カルビーの松本晃会長兼CEO。「フルグラ」をヒットさせて日本のシリアル市場を拡大するなどして、在任中に業績を大きく伸ばした カルビーの松本晃会長兼CEO。「フルグラ」をヒットさせて日本のシリアル市場を拡大するなどして、在任中に業績を大きく伸ばした(撮影:小池義弘)

「やり足りない」なんて言い出せばきりがない

――カルビーの9年間を振り返り、ご自身が最も大きな成果を上げたと思うことは?

 「良い会社」から「強い会社」になるかもしれないなという雰囲気が出てきたことでしょうか。

 カルビーは昔から良い会社。人も良いし、商品も良い。就任当時の業績も悪くなかったです。ところが、強くなかった。

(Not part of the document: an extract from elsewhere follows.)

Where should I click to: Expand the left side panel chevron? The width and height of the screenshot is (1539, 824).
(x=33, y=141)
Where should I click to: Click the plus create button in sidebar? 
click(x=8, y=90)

 これからもカルビーが国内市場でぬくぬくとやっていこうと思えば、僕なんて必要ではなかった。スナック菓子に関して元々カルビーはダントツで、はっきり言って敵なんていませんでした。ただ、国内でもっと成長するとか、海外でビジネスを広げていこうとなれば、当然ライバルが変わってきます。

 例えば、シリアル食品ではマイナー会社だったので、ケロッグに勝つというのは1つの挑戦でした。結果、国内では勝ちましたけど、あんなものでは駄目だと思っています。野球で言えば、今は3回裏を終わって2対1のようなもの。9回までだいぶ残っているし、場合によっては延長戦になるかもしれません(関連記事:“不毛時代”続いたカルビー「フルグラ」がなぜ急激に売れ出したのか?)。

 ちょっとくらいは強くなったという感じはありますが、本当に強い会社になっていたら、海外事業でこんなに苦しまないです。海外に出てみると弱さが目立ちます。

――このタイミングで退任されるわけですが、正直まだやり足りないですか?

 やり足りないなんてことはまるでありません。「あとちょっと」とか「いや、あれが終わるまで」なんて言っていたらきりがないです。ある時期が来たら次の人にどんどん代わっていくのが会社ですよ。

 結局、僕は9年間CEOをやったけど、振り返れば1年長かったかなと思っています。

――9年前と比べてカルビーはどう変わりましたか?

 テーマの1つだった女性登用によって社内の雰囲気は変わりましたし、働き方を改革したら早く帰宅する人や、オフィスに来ないで自宅で働く人もたくさん出てきました。

 こないだもある社員が非常に働きやすい会社だと言ってくれました。いくつか理由があると思いますが、勤務時間が自由だし、どんどん権限委譲します。他社と比べて官僚的なところは少ないでしょう。そういった意味で働きやすいのでは。

――松本さん自身のビジネスマン、経営者としての長いキャリアの中で、カルビーの9年間はどう評価されていますか?

 一言でいうと楽しかったですよ。楽しさはいつも仕事しながら求めてますからね。楽しいこと、そして成功すること。これは非常に大事です。

――それは松本さんが仕事をする上での必須条件ですか?

 もちろん、成功したけど、楽しくなかったということもあります。だから必要条件は楽しいこと。十分条件は成功することです。